It is further insisted that the notes were without consideration. By the contract the plaintiff was to pay each maker respectively, six per cent per annum upon the amount of his note while retained by the company. This was a sufficient consideration for their becoming surety.

Again, the notes were given to give the company credit with the public, and thus induce individuals to insure with it. The presumption is that they were thus induced to insure. This was a sufficient consideration to sustain the contract of the makers of the notes. The notes by the contract were not payable until the avails were required by the company for the payment of losses. This did not occur six years prior to the commencement of this action. The statute of limitations did not, therefore, constitute a defense. The securities furnished by Cazeneu and Edwards to the company to enable it to comply with the statute of this State, so as to authorize the transaction of busines by it, did not discharge the makers. These securities clearly were not profits earned by the company; at most, they constituted a loan to the company. What finally became of these securities does not distinctly appear, except that they got back to the possession of Cazeneu and Edwards. The case does not show that any *409 portion of these securities was available for the payment of losses upon policies, but the reverse. There was no evidence that the profits of the company at any time amounted to the sum of twenty-five thousand dollars.

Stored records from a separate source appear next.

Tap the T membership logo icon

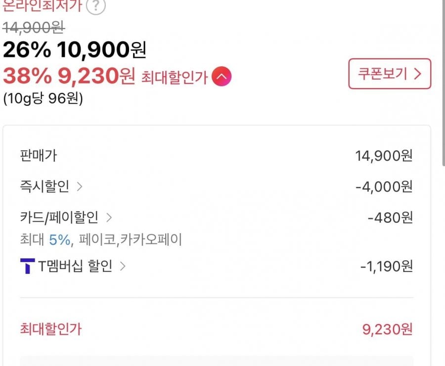coord(28,266)
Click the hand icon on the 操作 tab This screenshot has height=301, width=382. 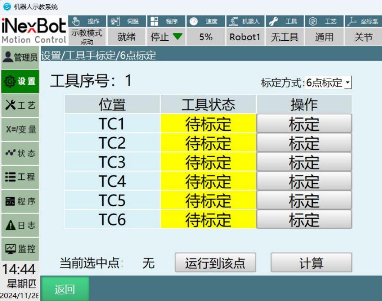[75, 21]
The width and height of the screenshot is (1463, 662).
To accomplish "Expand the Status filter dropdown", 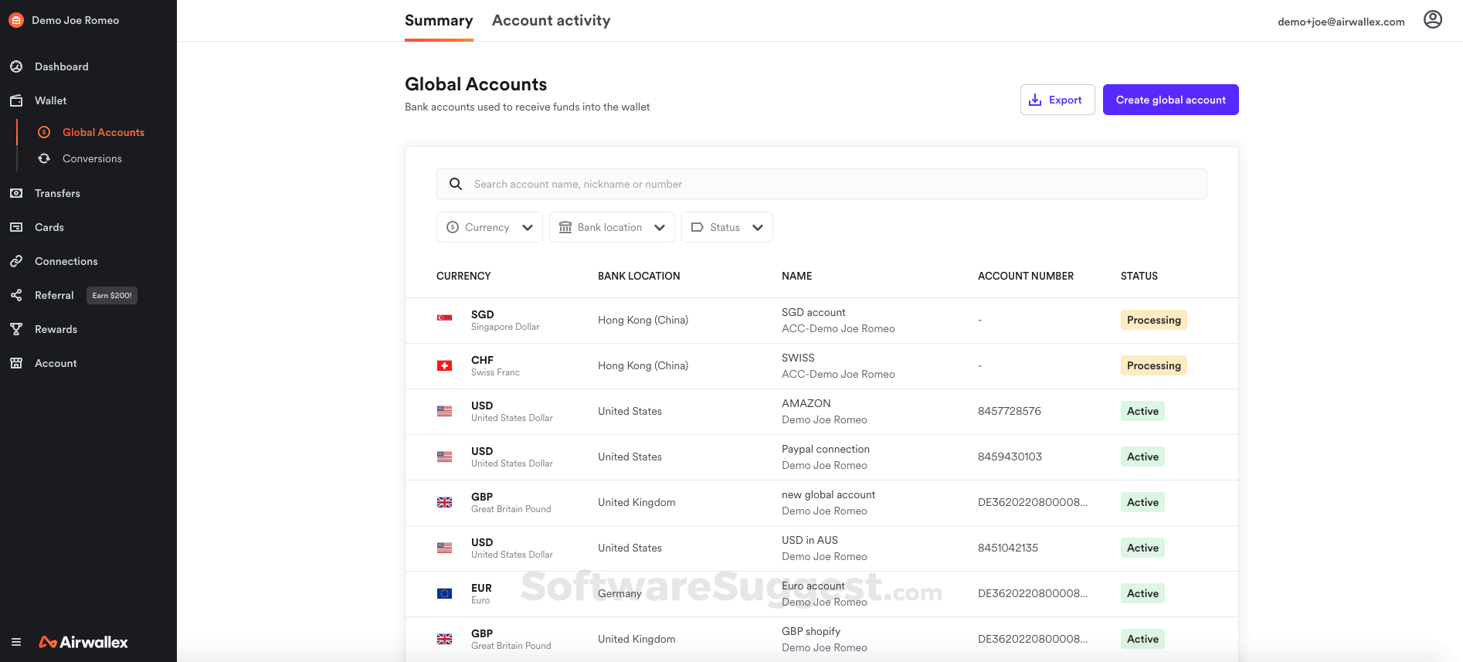I will pyautogui.click(x=726, y=227).
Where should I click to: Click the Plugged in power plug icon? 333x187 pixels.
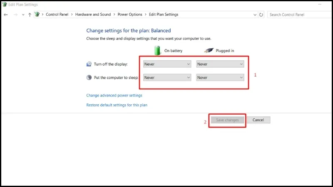tap(209, 50)
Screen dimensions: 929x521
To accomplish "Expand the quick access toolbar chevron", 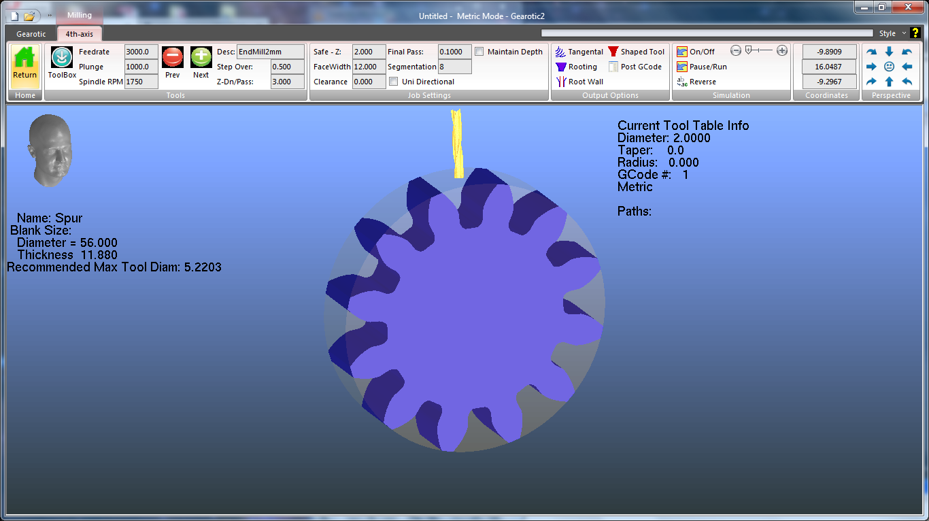I will pos(50,16).
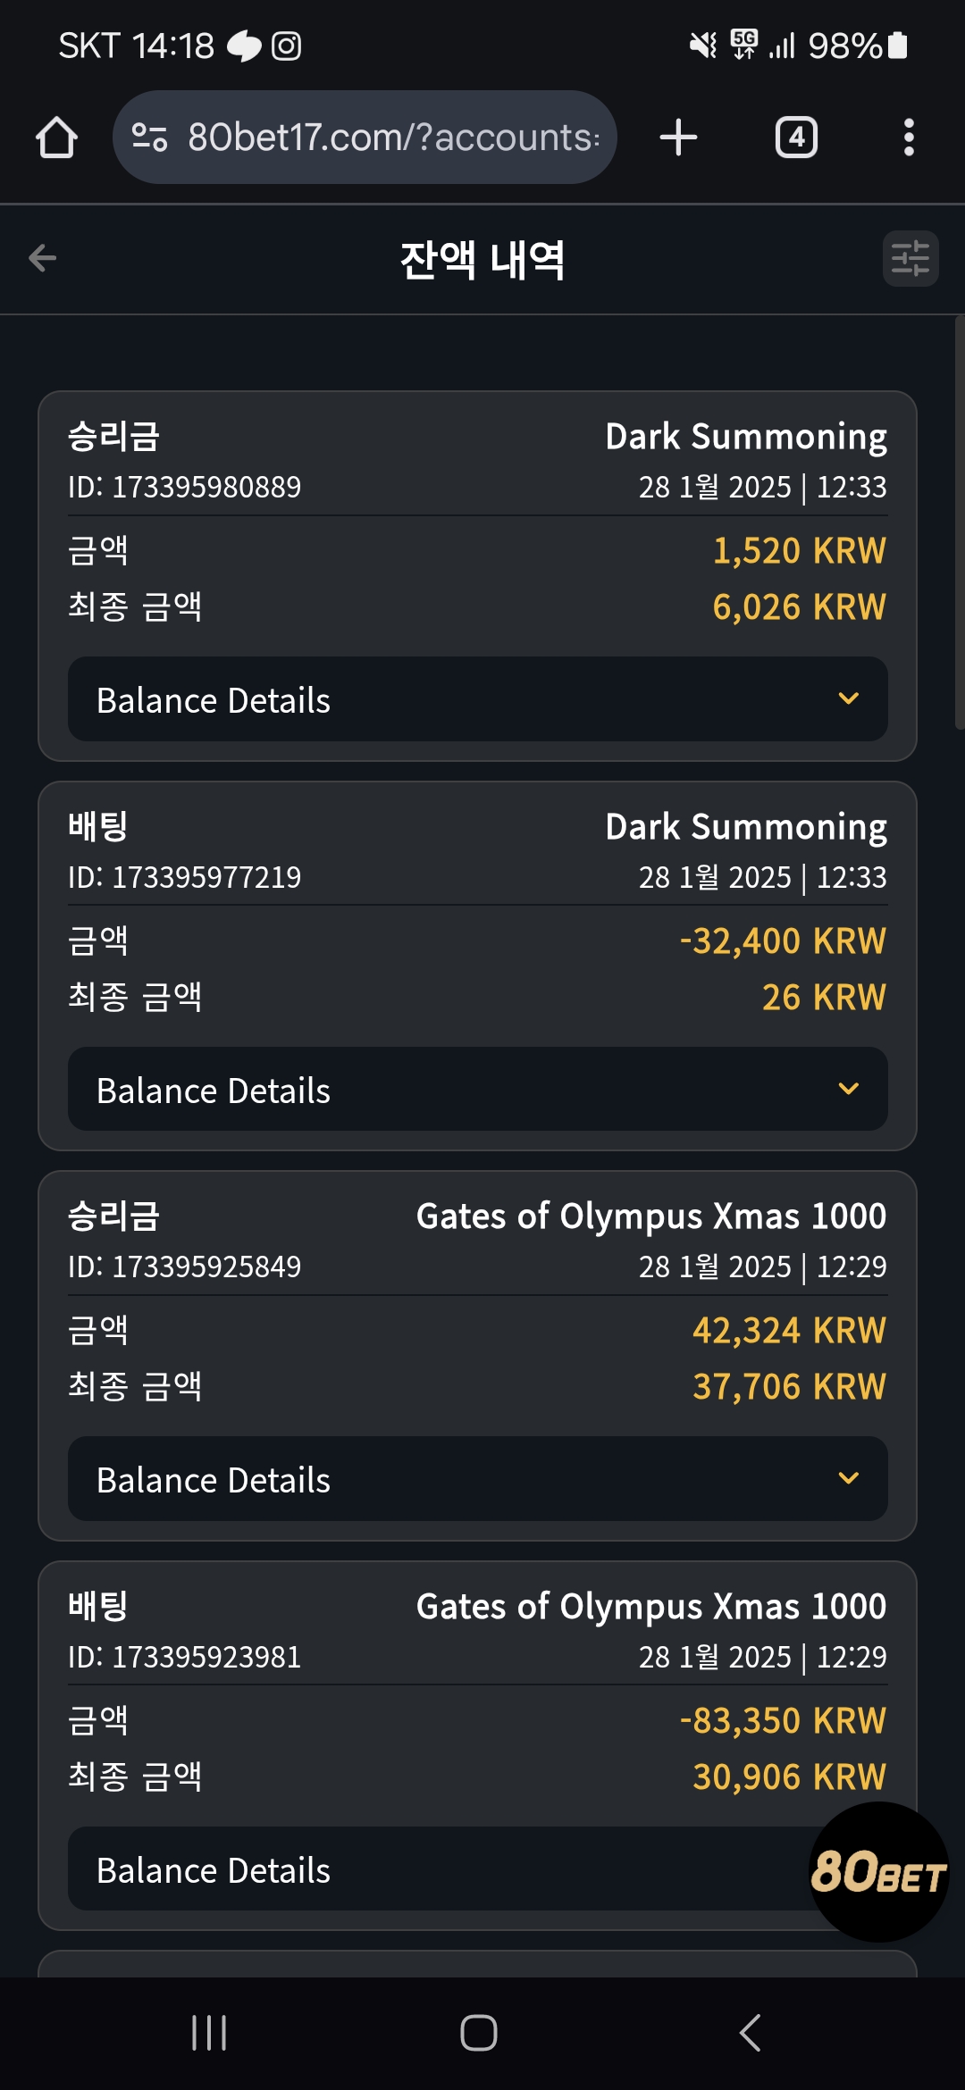Expand Balance Details for -83,350 KRW bet
The image size is (965, 2090).
click(x=438, y=1869)
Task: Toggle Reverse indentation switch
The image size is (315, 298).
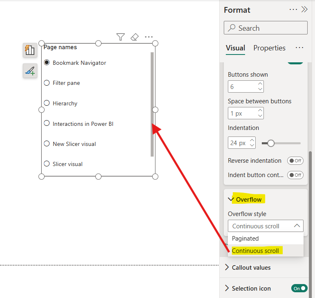Action: point(295,161)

The judge did not err in refusing to submit this question to the jury. The defendant had no right to set off against the note the balance due him from the company on account of the six per cent per annum agreed to be paid to him by the company while the latter retained the note; such right would be in contravention of the contract of the parties. By that contract the entire principal of the note was to be available in the hands of the company for the payment of losses upon policies. If the makers had the right of set-off of demands owing them by the company, the object of giving the notes and the security of policy holders would be entirely defeated.

The judgment appealed from must be affirmed.